NIH expands its program for breaking medical mysteries

21:53
NIH expands its program for breaking medical mysteries -

An effort at the US National Institutes of Health (NIH) to diagnose mysterious ailments is expanding. Representatives of the Undiagnosed Diseases Program (UDP), administered by the Institute (NHGRI) of the NIH National Human Genome Research, announced today that six medical centers will join the program, the formation of a network of clinical sites to investigate on refractory cases of patients across the country. The program aims to provide patients with a diagnosis and treatment as sometimes waited while building data for scientists studying the genetic basis of rare diseases

The new sites-Baylor College of Medicine. Harvard teaching hospitals (Boston children, of Brigham and Women, and the Massachusetts General); Duke University; Stanford University; the University of California, Los Angeles; and the Centre will Vanderbilt University Medical each receive a 4-year grant of approximately $ 7.2 million to participate. As the NIH Clinical Center in Bethesda, Maryland, who served as a pilot site, the centers host the patients for about a week at a time, performing many clinical tests and genetic sequencing to search for an explanation of their symptoms.

Harvard Medical School in Boston, who received an award of $ 9 million in January to act as a "focal point" facilitate collaboration between researchers and will make the data widely available to patients through public deposits such as the NIH database of genotypes and phenotypes, said Anastasia Wise, director of the genomic medicine NHGRI Division, at a press conference today .

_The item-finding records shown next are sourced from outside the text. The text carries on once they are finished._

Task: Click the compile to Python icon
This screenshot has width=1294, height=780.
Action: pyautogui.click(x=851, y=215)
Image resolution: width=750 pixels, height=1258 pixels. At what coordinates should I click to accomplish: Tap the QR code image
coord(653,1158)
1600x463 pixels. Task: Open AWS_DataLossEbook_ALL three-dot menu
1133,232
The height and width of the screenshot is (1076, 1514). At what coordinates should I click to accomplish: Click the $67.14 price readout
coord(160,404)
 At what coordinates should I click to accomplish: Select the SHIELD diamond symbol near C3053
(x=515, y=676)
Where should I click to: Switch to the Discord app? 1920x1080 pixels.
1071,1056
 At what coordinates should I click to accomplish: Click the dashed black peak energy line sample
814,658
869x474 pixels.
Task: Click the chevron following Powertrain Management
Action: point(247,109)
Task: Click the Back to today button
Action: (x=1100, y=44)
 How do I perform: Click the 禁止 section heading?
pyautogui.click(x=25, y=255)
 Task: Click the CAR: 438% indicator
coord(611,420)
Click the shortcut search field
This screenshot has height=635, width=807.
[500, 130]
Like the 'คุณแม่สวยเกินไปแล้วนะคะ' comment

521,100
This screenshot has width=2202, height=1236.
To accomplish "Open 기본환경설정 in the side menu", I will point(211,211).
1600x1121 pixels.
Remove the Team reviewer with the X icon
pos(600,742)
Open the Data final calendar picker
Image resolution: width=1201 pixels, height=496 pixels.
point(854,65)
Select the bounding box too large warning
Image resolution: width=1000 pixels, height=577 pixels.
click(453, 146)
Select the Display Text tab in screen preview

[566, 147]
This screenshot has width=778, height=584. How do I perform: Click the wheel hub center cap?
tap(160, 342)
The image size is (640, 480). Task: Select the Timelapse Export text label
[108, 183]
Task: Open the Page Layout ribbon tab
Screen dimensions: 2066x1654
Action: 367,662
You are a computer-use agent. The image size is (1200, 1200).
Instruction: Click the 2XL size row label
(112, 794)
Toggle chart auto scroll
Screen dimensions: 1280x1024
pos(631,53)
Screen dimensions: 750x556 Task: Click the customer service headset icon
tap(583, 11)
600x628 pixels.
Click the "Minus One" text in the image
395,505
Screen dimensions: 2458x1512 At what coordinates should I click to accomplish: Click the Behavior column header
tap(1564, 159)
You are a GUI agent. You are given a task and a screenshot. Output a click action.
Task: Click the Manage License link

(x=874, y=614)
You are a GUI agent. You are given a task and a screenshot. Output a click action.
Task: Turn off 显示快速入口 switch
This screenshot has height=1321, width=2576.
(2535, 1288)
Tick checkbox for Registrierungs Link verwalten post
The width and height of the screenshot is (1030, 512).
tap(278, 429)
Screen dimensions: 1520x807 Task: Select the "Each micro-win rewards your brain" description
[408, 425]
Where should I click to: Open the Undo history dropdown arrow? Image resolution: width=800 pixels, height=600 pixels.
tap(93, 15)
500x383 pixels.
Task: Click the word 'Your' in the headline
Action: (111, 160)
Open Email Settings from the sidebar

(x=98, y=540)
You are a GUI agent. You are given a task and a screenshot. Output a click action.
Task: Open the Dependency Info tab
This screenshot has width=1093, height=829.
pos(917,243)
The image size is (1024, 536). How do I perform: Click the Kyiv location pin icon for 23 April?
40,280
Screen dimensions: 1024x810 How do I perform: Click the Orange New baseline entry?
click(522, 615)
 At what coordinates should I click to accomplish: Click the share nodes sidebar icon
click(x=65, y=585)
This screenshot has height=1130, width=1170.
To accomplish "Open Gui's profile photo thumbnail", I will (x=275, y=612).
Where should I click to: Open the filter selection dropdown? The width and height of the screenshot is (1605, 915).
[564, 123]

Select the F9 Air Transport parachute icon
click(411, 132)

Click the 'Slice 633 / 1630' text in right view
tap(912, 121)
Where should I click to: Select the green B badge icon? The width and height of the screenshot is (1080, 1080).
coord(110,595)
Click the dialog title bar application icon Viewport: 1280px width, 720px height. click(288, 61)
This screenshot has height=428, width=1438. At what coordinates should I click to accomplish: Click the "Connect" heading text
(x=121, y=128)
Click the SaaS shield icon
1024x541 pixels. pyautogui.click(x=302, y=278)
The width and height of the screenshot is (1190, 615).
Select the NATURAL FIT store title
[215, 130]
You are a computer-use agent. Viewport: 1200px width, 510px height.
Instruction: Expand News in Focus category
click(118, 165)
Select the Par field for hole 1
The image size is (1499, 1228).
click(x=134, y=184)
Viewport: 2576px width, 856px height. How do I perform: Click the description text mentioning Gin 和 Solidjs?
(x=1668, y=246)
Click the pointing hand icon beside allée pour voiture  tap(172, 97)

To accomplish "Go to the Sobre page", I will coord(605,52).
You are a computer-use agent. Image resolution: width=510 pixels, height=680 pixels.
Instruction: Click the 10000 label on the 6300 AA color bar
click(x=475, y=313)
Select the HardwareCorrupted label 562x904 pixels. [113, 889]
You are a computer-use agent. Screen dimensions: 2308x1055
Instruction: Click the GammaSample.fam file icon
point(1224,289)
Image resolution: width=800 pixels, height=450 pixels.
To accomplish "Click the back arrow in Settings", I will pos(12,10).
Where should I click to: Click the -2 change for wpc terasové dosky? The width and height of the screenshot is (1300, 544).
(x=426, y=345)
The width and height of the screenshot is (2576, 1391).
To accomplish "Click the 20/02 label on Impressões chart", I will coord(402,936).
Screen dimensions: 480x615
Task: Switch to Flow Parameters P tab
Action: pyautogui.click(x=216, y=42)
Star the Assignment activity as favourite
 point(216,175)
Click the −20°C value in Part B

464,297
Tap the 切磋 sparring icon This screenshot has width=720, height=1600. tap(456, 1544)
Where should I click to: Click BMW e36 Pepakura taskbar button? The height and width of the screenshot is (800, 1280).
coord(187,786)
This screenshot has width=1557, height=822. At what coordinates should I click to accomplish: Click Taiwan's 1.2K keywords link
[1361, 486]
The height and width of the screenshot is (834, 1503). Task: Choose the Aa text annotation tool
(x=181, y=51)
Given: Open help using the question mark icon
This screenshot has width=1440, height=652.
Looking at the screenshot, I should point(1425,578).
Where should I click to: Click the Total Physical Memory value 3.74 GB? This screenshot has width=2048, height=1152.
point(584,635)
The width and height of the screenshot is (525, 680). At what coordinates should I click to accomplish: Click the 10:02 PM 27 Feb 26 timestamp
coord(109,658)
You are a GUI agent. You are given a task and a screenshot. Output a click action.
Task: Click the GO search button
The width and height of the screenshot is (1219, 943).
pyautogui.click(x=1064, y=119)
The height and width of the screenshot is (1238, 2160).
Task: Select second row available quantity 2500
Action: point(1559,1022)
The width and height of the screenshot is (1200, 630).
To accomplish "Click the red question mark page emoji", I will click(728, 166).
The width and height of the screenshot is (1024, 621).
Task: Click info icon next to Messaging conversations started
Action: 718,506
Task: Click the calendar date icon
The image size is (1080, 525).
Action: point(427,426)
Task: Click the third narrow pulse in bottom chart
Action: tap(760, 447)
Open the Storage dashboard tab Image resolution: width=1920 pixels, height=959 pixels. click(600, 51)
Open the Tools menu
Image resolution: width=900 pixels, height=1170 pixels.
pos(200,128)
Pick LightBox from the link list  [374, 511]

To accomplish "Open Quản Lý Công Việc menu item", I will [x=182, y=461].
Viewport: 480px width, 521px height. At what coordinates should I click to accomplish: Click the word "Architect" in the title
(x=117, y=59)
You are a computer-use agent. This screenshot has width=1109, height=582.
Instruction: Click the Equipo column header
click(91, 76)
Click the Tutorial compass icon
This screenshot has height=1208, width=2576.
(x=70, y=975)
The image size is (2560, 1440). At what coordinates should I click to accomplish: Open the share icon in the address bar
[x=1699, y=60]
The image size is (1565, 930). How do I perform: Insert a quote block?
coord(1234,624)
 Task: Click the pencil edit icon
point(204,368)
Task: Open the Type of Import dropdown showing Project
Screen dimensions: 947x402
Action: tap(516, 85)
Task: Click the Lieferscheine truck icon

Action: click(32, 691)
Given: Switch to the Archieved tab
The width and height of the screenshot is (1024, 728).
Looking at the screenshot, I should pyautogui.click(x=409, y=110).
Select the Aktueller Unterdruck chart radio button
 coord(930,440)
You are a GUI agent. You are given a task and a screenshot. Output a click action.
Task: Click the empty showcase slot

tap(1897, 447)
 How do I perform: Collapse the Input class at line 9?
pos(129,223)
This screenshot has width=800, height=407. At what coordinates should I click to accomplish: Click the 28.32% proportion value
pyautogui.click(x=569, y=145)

since the program launched in May 08, he received requests for about 30 patients, 750 who were selected for the study. "There was never a shortage of references to the program," said UDP Director William Gahl today. (Indeed, in 2011, the program temporarily stopped accepting applications to catch the flood of inquiries.) The roadmap program for medical sleuthing depends on how you define a diagnosis, Gahl said. Between 25% and 50% of cases are considered "solved" based on clinical diagnosis, molecular, biochemical or so about a quarter are closed without reply. "You can see that this is hard work, in which we fail sometimes," he added.

The program now admits about 150 patients a year at the NIH Clinical Center, but plans to host 50 per year to each of the seven sites by summer 2017.